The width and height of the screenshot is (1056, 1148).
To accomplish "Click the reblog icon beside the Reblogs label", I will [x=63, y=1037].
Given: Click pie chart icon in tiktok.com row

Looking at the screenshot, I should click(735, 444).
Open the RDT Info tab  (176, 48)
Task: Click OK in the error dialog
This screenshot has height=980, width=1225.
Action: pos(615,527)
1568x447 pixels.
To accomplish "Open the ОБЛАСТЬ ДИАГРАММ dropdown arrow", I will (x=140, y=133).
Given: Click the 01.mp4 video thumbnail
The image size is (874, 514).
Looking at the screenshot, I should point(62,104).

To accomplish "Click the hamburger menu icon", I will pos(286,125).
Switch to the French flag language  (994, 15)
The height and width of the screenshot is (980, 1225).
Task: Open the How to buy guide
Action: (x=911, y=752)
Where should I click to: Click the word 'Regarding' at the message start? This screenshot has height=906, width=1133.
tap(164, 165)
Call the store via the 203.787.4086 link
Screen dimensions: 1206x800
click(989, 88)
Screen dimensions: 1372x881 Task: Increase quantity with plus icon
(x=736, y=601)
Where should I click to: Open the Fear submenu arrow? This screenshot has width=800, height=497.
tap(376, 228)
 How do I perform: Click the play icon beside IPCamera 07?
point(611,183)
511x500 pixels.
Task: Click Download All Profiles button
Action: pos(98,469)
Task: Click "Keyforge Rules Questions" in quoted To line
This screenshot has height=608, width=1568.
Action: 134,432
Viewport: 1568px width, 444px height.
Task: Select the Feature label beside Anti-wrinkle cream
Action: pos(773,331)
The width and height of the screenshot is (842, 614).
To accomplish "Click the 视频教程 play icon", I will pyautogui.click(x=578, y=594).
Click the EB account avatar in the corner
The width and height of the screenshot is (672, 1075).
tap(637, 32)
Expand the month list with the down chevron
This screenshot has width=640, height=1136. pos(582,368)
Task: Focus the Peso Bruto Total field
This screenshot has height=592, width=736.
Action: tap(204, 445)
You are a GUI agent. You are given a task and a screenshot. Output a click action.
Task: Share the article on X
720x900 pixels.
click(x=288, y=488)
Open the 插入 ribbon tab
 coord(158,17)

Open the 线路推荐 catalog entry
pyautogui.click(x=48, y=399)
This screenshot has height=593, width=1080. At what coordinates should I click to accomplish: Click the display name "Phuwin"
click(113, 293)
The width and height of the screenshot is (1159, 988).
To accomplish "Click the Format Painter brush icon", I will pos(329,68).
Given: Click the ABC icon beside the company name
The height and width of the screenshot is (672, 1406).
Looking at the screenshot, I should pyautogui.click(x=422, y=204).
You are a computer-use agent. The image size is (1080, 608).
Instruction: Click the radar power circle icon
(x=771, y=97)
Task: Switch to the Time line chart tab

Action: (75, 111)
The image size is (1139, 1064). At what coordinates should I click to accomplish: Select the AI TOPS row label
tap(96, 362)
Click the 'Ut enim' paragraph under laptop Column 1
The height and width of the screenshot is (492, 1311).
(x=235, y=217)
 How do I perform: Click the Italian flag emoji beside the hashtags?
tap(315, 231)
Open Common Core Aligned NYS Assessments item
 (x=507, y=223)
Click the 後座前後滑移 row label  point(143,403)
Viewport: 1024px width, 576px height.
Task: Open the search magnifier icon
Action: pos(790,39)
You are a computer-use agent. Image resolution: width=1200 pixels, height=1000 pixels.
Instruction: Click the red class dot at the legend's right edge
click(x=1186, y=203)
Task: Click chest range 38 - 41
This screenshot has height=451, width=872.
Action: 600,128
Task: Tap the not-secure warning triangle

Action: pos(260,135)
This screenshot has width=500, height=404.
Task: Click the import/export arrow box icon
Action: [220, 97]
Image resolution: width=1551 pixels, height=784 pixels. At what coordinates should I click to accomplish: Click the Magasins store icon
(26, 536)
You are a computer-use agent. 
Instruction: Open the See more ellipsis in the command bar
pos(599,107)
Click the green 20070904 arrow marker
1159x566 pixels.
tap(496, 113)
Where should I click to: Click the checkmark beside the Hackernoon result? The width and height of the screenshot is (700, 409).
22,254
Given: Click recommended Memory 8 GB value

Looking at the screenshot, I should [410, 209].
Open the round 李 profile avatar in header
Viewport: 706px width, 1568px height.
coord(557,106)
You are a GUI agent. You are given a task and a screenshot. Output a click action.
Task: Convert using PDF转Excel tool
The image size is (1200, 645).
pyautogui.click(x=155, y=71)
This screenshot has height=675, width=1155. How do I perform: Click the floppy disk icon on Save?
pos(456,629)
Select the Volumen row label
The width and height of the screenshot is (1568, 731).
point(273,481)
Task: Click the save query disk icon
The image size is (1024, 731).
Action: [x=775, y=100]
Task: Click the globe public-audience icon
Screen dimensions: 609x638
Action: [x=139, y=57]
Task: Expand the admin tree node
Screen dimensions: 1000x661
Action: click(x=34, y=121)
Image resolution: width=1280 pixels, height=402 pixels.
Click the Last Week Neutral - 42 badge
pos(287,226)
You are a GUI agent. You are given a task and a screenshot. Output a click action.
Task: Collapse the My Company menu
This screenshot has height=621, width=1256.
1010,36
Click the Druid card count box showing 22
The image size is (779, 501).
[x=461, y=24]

= = = = =

Your answer should be every line above that contains the word "avatar".

EXERCISE OUTPUT:
Click the EB account avatar in the corner
Open the round 李 profile avatar in header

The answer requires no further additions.